**Vorliegender Text:**
◆ ◆ ◆ ◆ ◆
Opfer NS Platz der Luftbrücke

Zur Geschichte des Flughafens Tempelhof.
Als die SFU Berlin im Herbst 2013 ihr Quartier im Turm 9 des ehemaligen Flughafengebäudes Tempelhof bezog, wurde erstmals eine Universität auf diesem nicht nur innerhalb Berlins einmaligen und höchst geschichtsträchtigen Boden gegründet. Dieser Text zeichnet die lange und wechselhafte Geschichte eines Ortes nach, der über hundert Jahre lang durch die politischen Umbrüche des 20. Jahrhunderts, durch Krieg, Verfolgung, Zerstörung, Flucht und der Suche nach einem neuen, sicheren Zuhause für Millionen von Menschen geprägt wurde.
Schon 1896 war am nördlichen Rand des Tempelhofer Feldes in der (später dem Flughafengelände einverleibten) Prinz-August-von-Württemberg-Straße eine „Militär-Arrestanstalt“ mit 156 Zellen errichtet worden.
Ab dem Juli 1933 wurde dieses nunmehr in „KZ Columbia“ umbenannte Gebäude zu einem der ersten Schauplätze des nationalsozialistischen Terrors: In ganz Berlin durchkämmten SA-, Gestapo- und SS-Einheiten kurz nach der „Machtergreifung“ der NSDAP Berlin, um Juden und politisch Andersdenkende zu berauben, zu verhaften, zu verhören und zu foltern. Unter den Häftlingen im KZ Columbia befanden sich so prominente Personen wie Leo Baeck, Friedrich Ebert junior, Erich Honecker, oder Ernst Thälmann. In dem von der SS geführten „Columbiahaus“ waren hauptsächlich Angehörige der SPD und KPD untergebracht.
Im Juli 1933 wurden 80 Menschen hier inhaftiert, drei Monate später war ihre Zahl schon auf 400 angestiegen. Insgesamt waren zwischen acht- und zehntausend Männer an diesem Ort untergebracht, der als eine Art „Schulungsstätte“ für spätere KZ-Leiter fungierte, wie beispielsweise von Arthur Liebehenschel, der ab August 1934 im Columbiahaus als Wachmann eingesetzt war und im November 1943 Lagerkommandant im KZ Auschwitz wurde. Internationale Aufmerksamkeit erregte die erfolgreiche Flucht des SS-Wachmanns Hans Bächle mit zwei Häftlingen aus dem Columbiahaus im April 1935.
◆ ◆ ◆ ◆ ◆
**Gespeicherte Daten:**
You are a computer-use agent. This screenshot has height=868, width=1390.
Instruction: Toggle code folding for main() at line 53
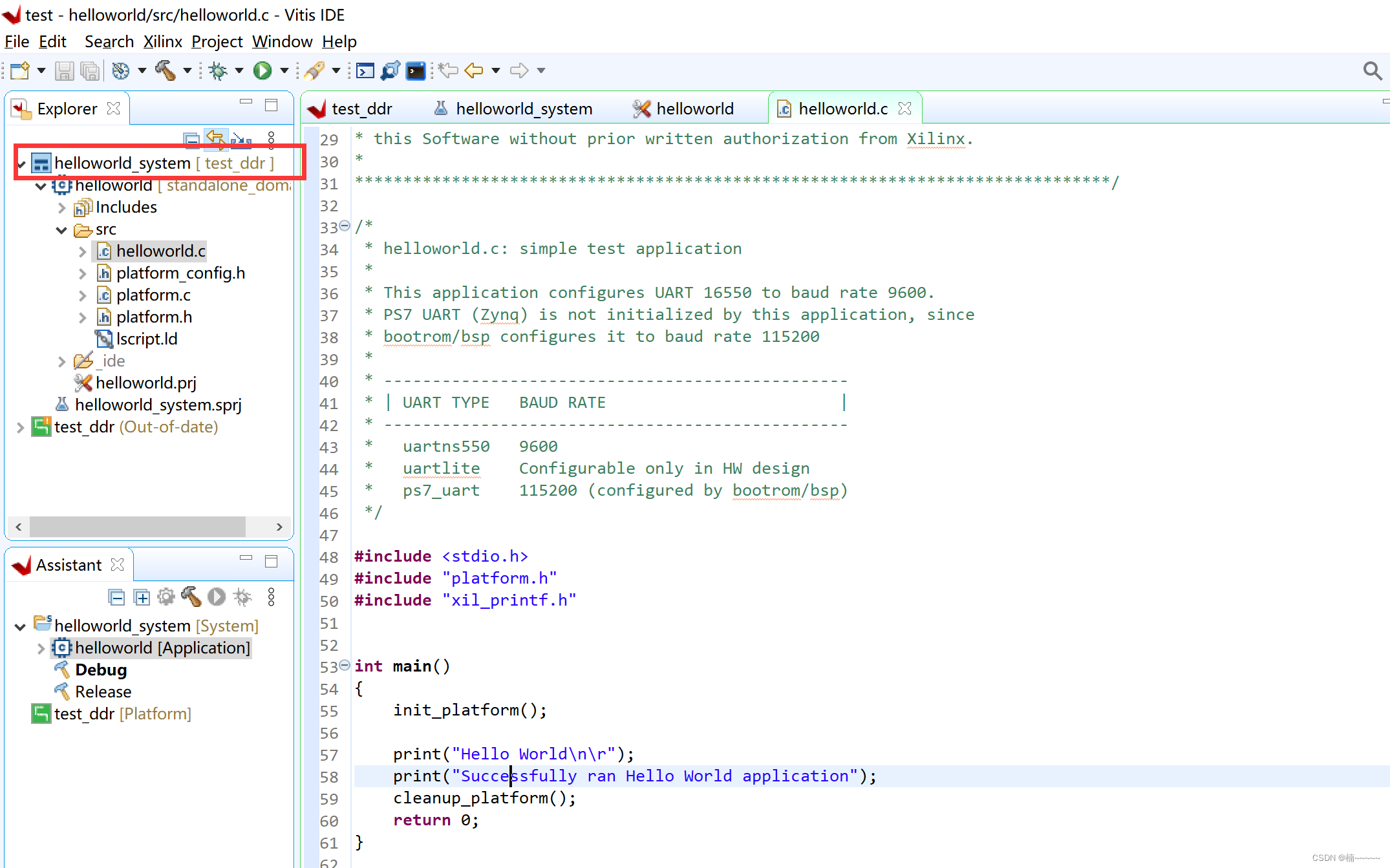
◆ ◆ ◆ ◆ ◆
**Arbeitsauftrag:**
Beantworte die folgenden Fragen anhand des Textes zur Geschichte des Flughafens Tempelhof.
(a) In welchem Jahr wurde die „Militär-Arrestanstalt“ errichtet, und wie viele Zellen hatte sie?
(b) Wie viele Menschen waren im Juli 1933 inhaftiert, und auf welche Zahl stieg sie drei Monate später?
(c) Wann bezog die SFU Berlin ihr Quartier, und in welchem Turm?

**Lösung:**
(a) 1896, mit 156 Zellen.
(b) 80 Menschen; drei Monate später waren es 400.
(c) Im Herbst 2013, im Turm 9.